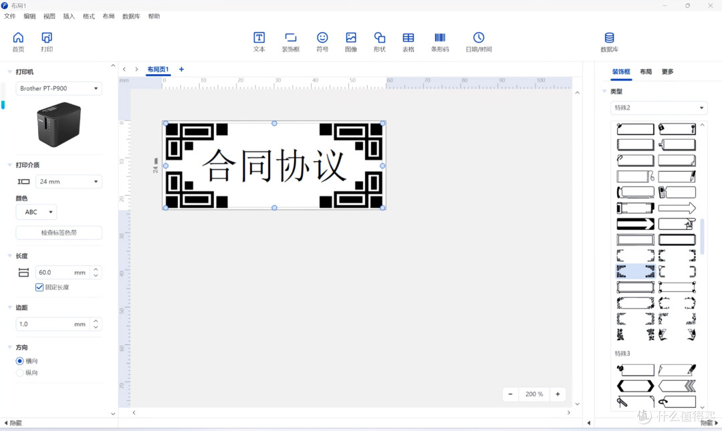The height and width of the screenshot is (431, 722).
Task: Select the 横向 orientation radio button
Action: click(x=20, y=361)
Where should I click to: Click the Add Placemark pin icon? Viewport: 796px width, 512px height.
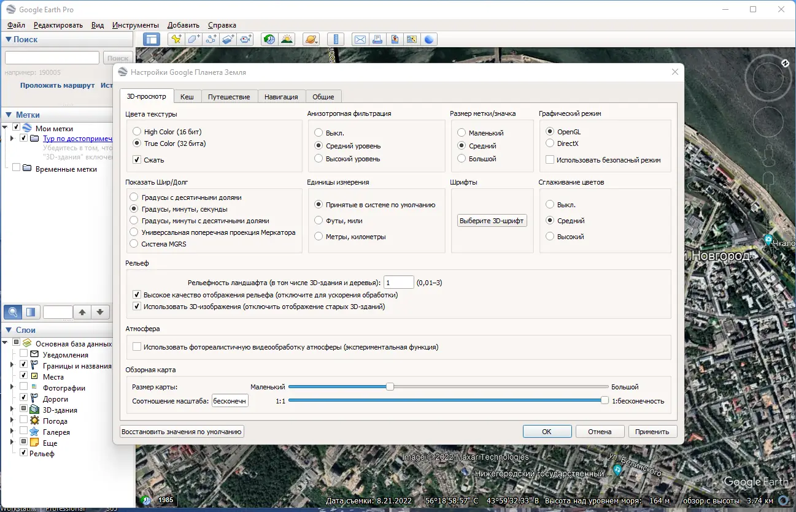[176, 39]
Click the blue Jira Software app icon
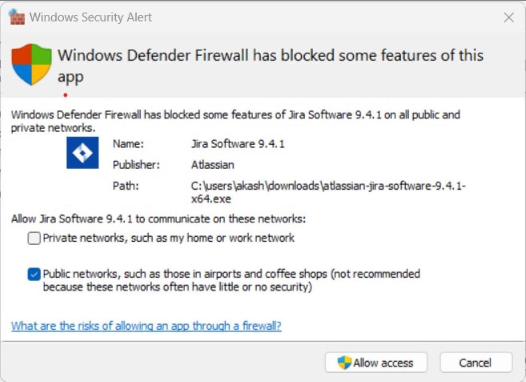Image resolution: width=526 pixels, height=382 pixels. click(83, 153)
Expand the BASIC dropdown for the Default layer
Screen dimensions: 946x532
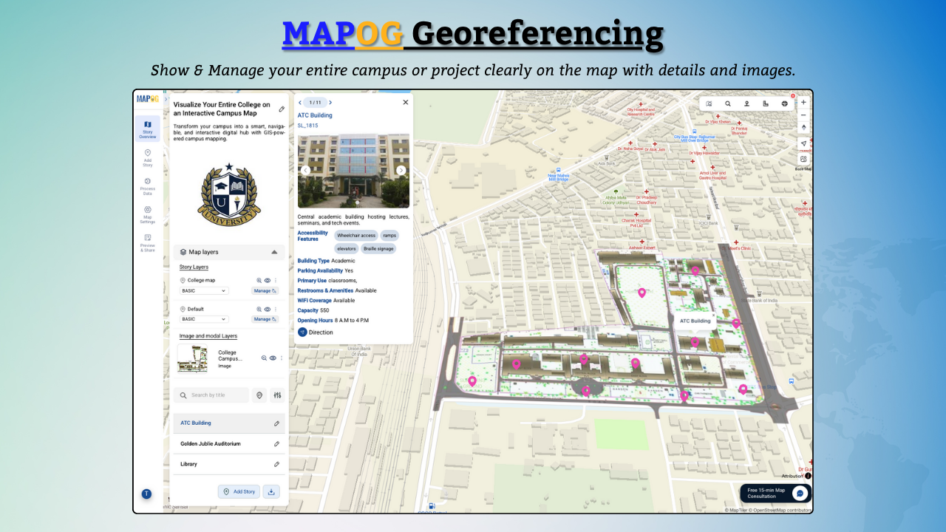205,319
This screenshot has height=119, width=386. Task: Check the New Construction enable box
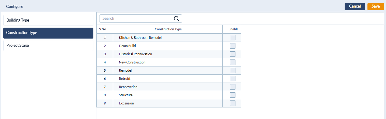[x=233, y=62]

|---|

## Action item
The copy should start at the line that contains "Click the blue Jira Software app icon", end at the last line of the entries above, and match each line exactly, with pictures dropped.

## Problem solution
Click the blue Jira Software app icon
Image resolution: width=526 pixels, height=382 pixels. click(83, 153)
Expand the BASIC dropdown for the Default layer
Screen dimensions: 946x532
205,319
This screenshot has height=119, width=386. Task: Check the New Construction enable box
[x=233, y=62]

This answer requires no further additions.